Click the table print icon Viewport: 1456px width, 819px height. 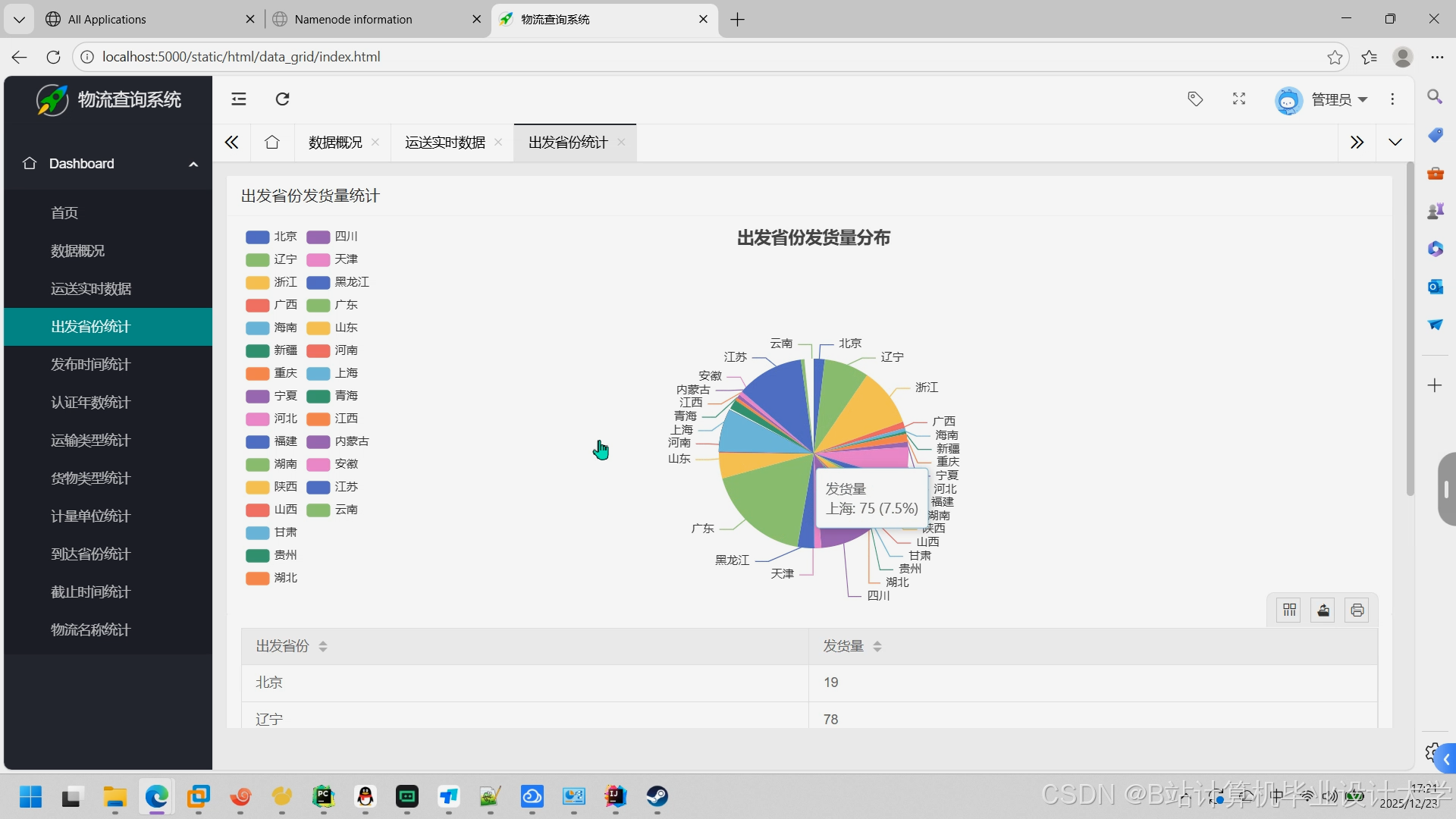coord(1357,610)
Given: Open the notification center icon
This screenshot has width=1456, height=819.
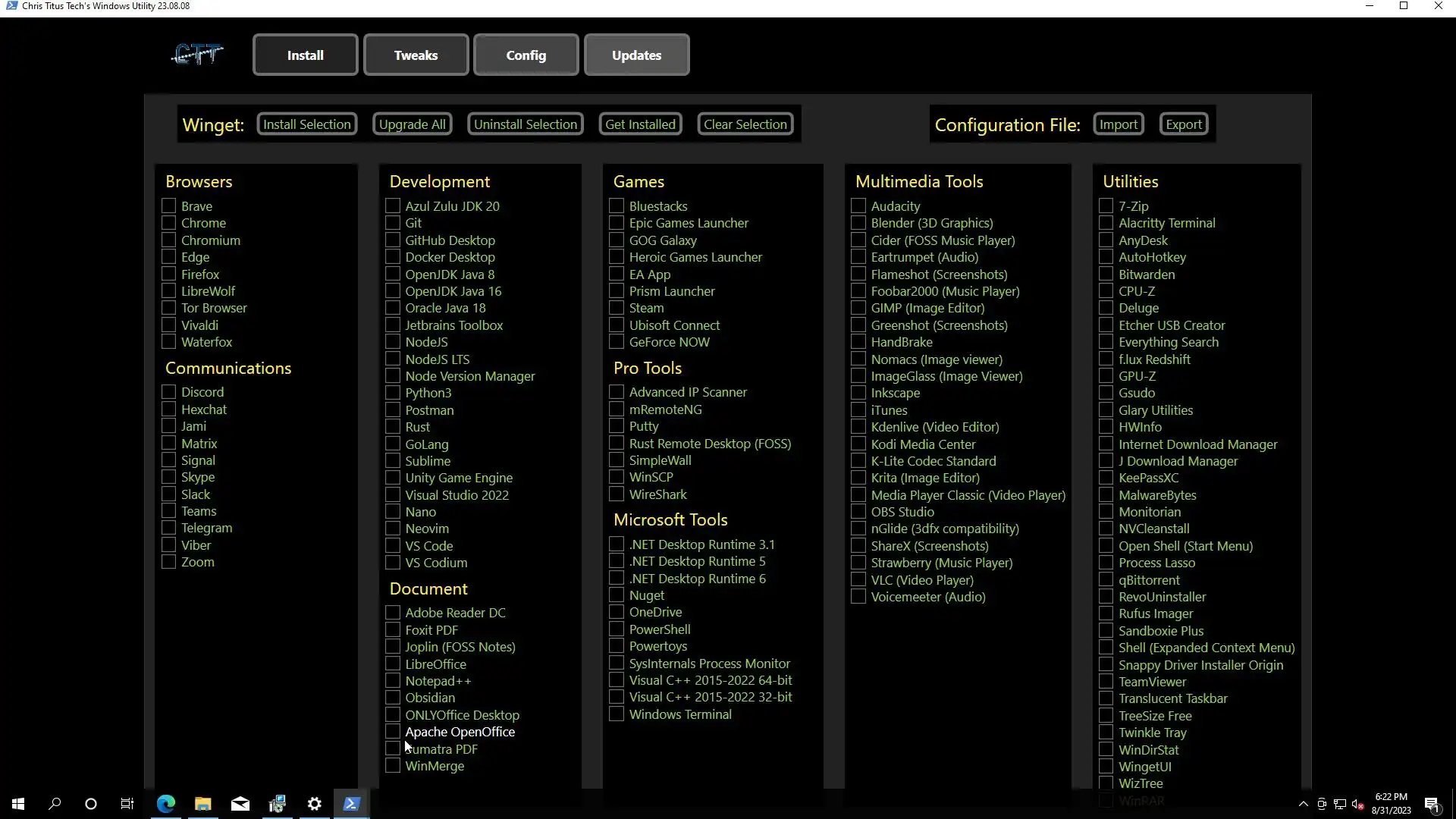Looking at the screenshot, I should tap(1432, 804).

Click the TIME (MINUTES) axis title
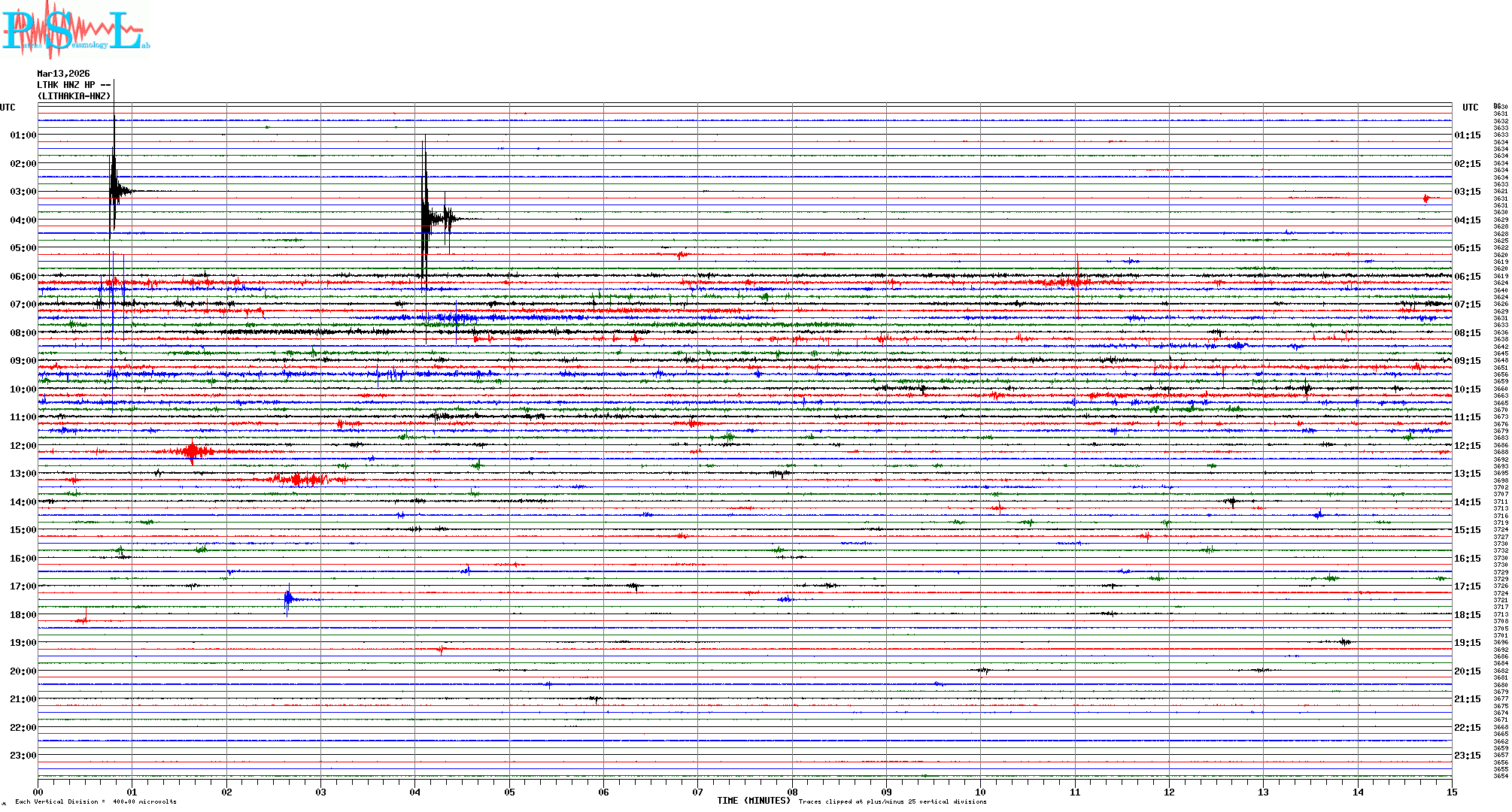coord(753,801)
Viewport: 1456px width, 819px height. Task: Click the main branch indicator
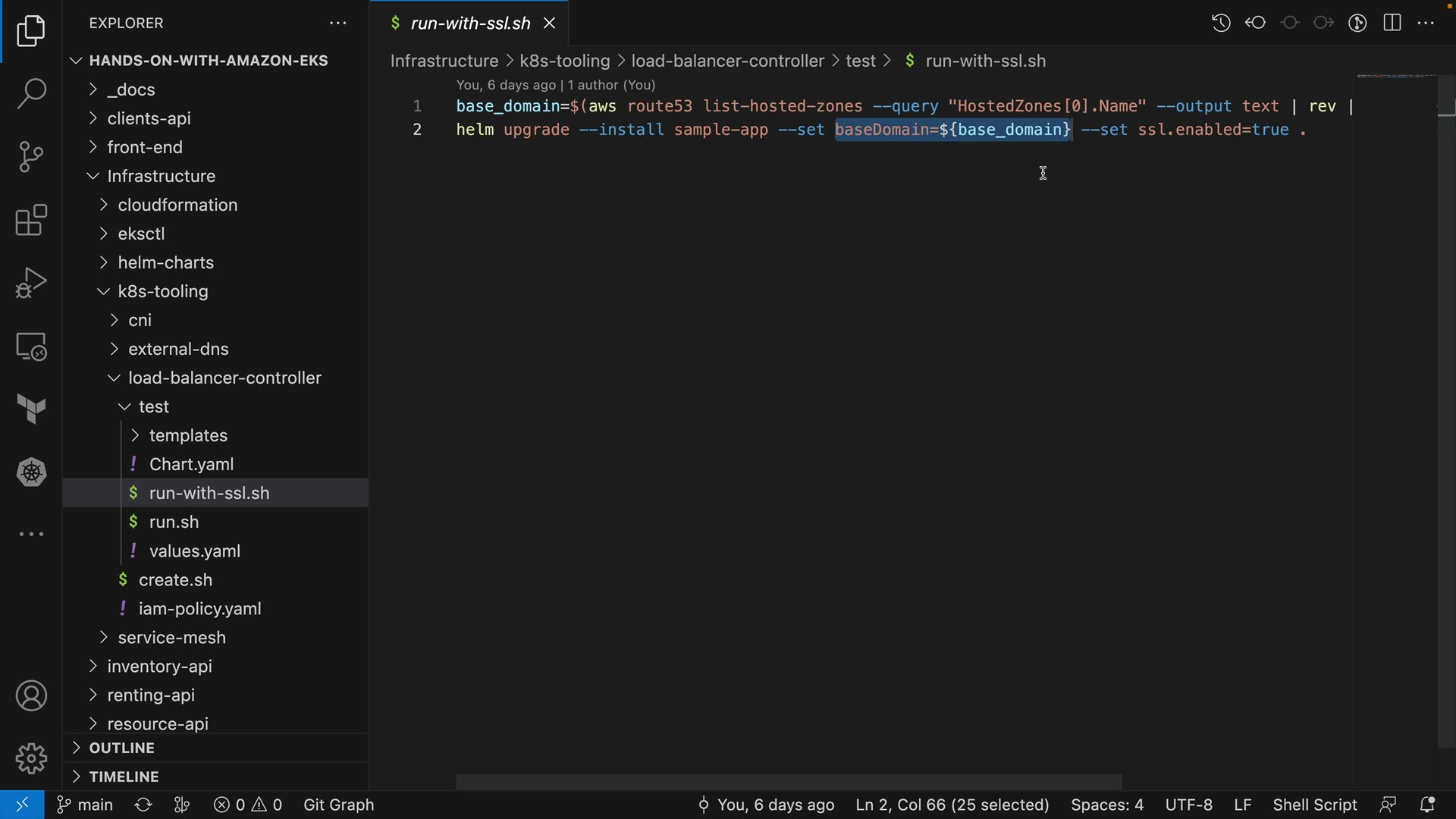(86, 805)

Task objective:
Omit the pictures and please write out exactly the lines between the one containing "Click the TIME (MINUTES) axis title" and the last line of the entries, both included.

Your solution:
Click the TIME (MINUTES) axis title
coord(753,801)
Viewport: 1456px width, 819px height. Task: Click the main branch indicator
(86, 805)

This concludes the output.